Rewrite the items below as a JSON list of strings, with one string for each line and no blank lines. Leave the pictures out of the list.
[Begin Supplied records]
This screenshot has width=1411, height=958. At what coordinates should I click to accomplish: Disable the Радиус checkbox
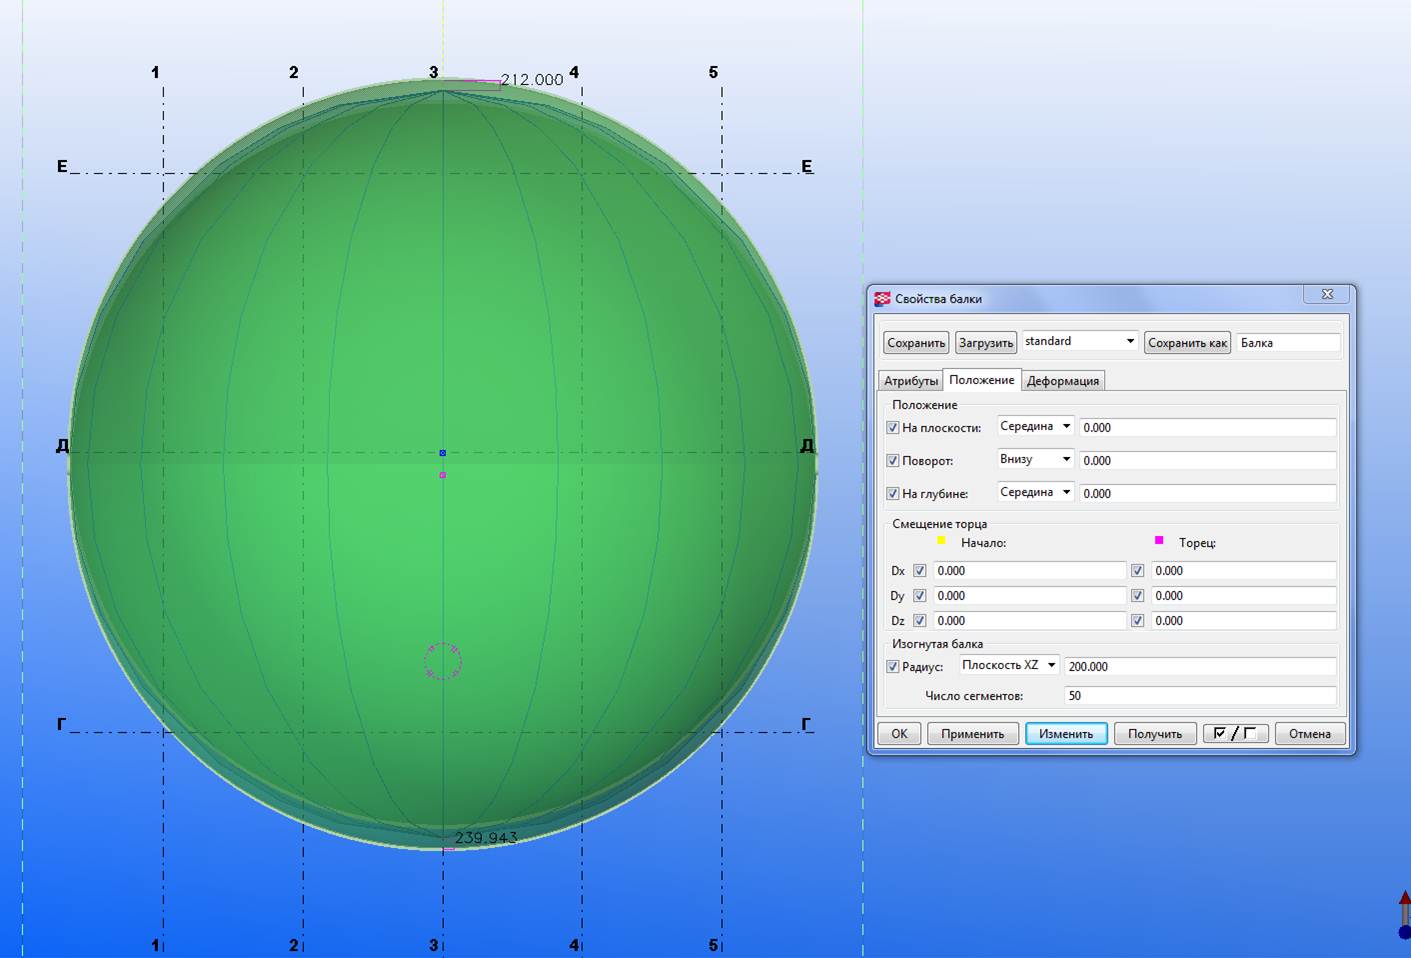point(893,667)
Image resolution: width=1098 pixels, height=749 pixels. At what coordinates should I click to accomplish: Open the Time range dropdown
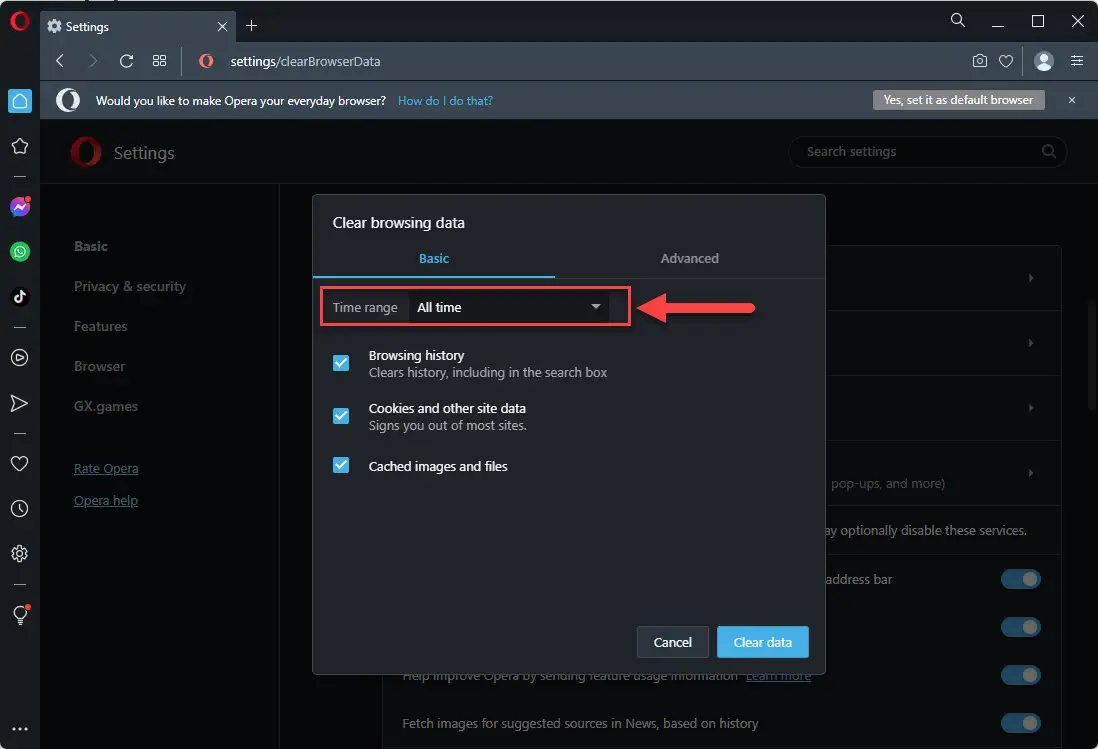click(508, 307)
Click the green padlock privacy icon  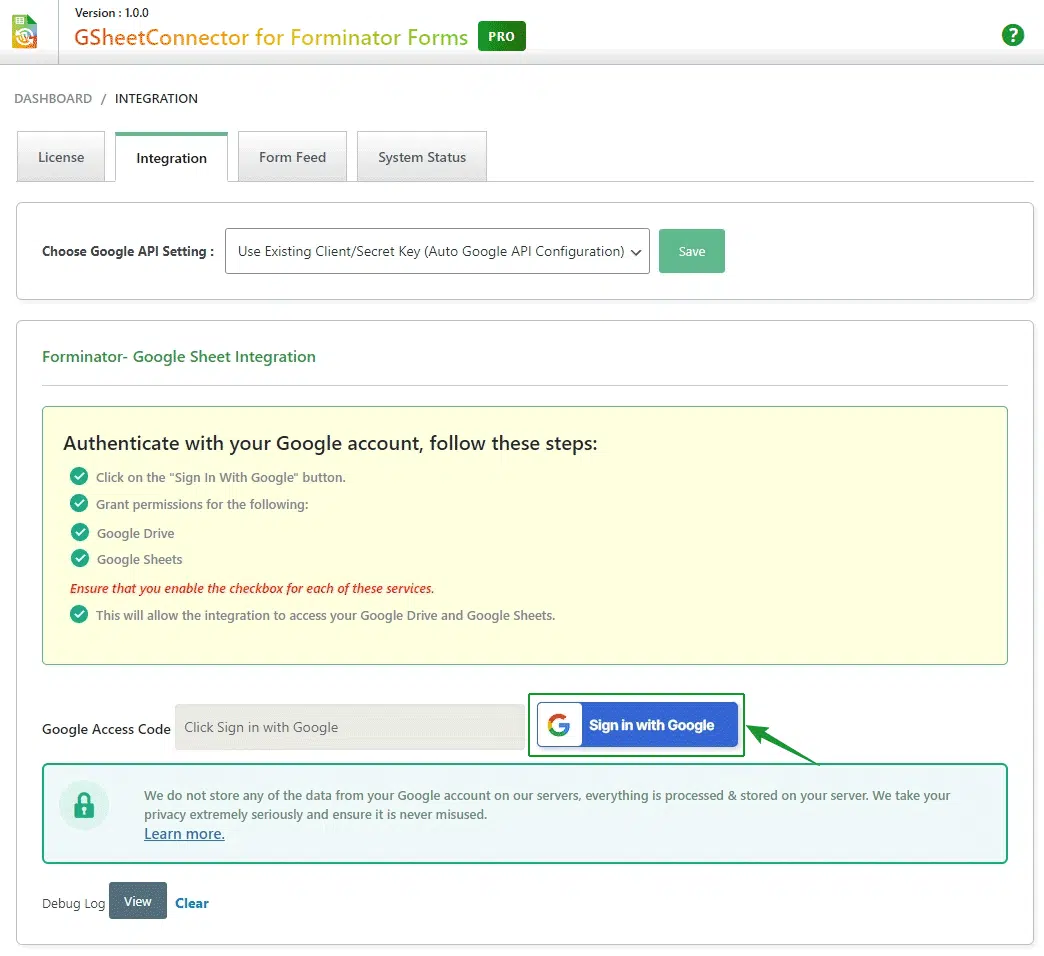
[End Supplied records]
**Finished task**
[
  "This screenshot has width=1411, height=958. At what coordinates should I click to accomplish: Disable the Радиус checkbox",
  "point(893,667)",
  "Image resolution: width=1098 pixels, height=749 pixels. At what coordinates should I click to accomplish: Open the Time range dropdown",
  "click(508, 307)",
  "Click the green padlock privacy icon  "
]